Every line that contains the word "beside" should be copied from the records below.

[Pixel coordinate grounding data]
Start of Block

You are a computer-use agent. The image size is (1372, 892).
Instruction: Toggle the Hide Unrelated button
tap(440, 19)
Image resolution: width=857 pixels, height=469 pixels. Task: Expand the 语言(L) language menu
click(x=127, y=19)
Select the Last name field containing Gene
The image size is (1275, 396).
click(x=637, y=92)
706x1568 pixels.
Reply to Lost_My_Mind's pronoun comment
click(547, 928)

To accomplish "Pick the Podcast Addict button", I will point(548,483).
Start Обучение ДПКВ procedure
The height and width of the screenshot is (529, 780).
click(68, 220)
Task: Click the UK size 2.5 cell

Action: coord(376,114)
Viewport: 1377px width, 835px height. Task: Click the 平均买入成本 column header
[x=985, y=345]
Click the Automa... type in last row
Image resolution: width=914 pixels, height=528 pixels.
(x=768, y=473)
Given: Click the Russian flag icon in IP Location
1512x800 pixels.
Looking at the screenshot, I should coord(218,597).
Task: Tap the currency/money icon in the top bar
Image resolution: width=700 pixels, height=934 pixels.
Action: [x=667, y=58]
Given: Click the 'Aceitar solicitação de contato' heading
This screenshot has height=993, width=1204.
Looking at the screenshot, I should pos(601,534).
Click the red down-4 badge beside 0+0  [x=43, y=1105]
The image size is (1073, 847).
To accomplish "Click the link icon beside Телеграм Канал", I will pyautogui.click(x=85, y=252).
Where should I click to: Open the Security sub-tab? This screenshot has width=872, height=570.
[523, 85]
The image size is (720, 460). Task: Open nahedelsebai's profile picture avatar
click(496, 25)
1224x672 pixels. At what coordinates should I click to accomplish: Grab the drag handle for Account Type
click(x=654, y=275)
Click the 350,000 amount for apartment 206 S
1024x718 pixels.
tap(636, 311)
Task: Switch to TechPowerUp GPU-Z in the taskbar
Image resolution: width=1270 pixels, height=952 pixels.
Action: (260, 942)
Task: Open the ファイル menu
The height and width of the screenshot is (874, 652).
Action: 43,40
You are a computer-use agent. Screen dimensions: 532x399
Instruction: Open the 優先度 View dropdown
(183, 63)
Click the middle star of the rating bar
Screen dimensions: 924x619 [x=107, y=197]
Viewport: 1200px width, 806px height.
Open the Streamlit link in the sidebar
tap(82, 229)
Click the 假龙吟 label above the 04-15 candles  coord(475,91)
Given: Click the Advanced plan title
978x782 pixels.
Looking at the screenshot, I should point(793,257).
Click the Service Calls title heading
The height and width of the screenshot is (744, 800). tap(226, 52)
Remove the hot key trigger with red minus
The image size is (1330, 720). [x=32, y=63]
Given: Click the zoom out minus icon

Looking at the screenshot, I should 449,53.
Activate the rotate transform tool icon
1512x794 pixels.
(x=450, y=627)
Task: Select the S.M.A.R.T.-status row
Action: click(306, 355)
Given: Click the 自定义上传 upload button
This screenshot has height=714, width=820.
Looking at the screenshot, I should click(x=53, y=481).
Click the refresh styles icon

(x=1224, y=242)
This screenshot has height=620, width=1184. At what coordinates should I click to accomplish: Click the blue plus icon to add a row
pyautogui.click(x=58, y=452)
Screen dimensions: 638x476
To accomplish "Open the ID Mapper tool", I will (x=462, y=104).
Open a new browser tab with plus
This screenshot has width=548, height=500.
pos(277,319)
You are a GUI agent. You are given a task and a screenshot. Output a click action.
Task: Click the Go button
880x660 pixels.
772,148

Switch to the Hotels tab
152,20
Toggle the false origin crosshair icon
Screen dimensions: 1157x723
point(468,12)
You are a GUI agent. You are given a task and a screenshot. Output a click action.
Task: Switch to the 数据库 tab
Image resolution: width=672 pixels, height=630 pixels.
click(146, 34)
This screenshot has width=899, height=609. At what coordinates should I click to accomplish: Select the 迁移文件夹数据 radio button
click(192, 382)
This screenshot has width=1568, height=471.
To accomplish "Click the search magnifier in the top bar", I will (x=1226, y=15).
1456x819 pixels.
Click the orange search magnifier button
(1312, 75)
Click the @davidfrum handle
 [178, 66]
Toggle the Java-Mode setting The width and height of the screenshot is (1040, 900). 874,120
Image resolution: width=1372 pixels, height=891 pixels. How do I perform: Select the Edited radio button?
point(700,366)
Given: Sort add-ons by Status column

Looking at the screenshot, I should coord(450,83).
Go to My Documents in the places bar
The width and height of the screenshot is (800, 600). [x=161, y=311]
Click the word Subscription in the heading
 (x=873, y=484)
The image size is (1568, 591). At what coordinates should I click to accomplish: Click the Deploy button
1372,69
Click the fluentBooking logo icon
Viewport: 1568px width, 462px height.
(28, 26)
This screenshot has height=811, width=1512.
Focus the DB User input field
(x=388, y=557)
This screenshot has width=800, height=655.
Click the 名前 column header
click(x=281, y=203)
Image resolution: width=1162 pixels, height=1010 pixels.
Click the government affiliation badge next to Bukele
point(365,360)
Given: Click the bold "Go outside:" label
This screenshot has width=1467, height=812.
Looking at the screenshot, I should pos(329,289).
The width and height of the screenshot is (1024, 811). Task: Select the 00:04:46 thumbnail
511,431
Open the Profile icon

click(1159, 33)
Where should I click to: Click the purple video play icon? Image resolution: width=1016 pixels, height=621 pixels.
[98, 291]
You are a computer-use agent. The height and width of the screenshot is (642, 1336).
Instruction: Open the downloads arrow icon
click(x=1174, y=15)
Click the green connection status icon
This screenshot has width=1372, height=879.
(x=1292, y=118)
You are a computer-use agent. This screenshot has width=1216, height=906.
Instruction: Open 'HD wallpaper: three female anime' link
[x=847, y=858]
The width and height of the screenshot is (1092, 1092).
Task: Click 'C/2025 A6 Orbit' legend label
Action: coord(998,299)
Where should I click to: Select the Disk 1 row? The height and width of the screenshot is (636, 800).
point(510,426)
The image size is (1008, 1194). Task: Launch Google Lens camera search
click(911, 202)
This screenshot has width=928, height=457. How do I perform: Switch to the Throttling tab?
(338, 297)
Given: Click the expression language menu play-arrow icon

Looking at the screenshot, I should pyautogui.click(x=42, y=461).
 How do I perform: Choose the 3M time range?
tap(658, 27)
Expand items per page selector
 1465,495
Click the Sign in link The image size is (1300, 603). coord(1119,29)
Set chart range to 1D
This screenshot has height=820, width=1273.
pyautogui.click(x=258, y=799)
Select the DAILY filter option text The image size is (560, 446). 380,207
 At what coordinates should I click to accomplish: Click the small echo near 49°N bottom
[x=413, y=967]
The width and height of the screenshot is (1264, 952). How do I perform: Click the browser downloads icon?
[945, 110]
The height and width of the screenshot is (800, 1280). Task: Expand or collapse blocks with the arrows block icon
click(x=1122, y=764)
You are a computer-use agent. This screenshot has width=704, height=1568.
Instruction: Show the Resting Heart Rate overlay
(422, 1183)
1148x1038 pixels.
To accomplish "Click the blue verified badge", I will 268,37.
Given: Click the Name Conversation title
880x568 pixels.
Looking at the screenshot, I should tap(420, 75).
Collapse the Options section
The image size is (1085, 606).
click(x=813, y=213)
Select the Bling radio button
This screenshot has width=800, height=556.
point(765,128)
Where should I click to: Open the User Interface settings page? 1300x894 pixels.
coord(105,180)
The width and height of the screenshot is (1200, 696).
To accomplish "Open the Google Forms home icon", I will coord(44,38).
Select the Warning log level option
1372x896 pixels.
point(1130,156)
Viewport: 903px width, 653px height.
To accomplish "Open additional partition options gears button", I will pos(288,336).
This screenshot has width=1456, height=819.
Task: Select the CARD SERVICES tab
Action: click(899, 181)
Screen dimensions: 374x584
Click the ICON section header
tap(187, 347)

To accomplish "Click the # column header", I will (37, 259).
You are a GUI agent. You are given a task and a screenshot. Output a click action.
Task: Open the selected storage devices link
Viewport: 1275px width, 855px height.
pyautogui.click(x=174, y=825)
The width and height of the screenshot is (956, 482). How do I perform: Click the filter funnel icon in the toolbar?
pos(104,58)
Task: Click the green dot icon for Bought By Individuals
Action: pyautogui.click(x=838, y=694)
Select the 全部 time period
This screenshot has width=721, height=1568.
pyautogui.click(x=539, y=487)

End of Block

→ Response to the task:
Click the red down-4 badge beside 0+0  [x=43, y=1105]
To accomplish "Click the link icon beside Телеграм Канал", I will pyautogui.click(x=85, y=252).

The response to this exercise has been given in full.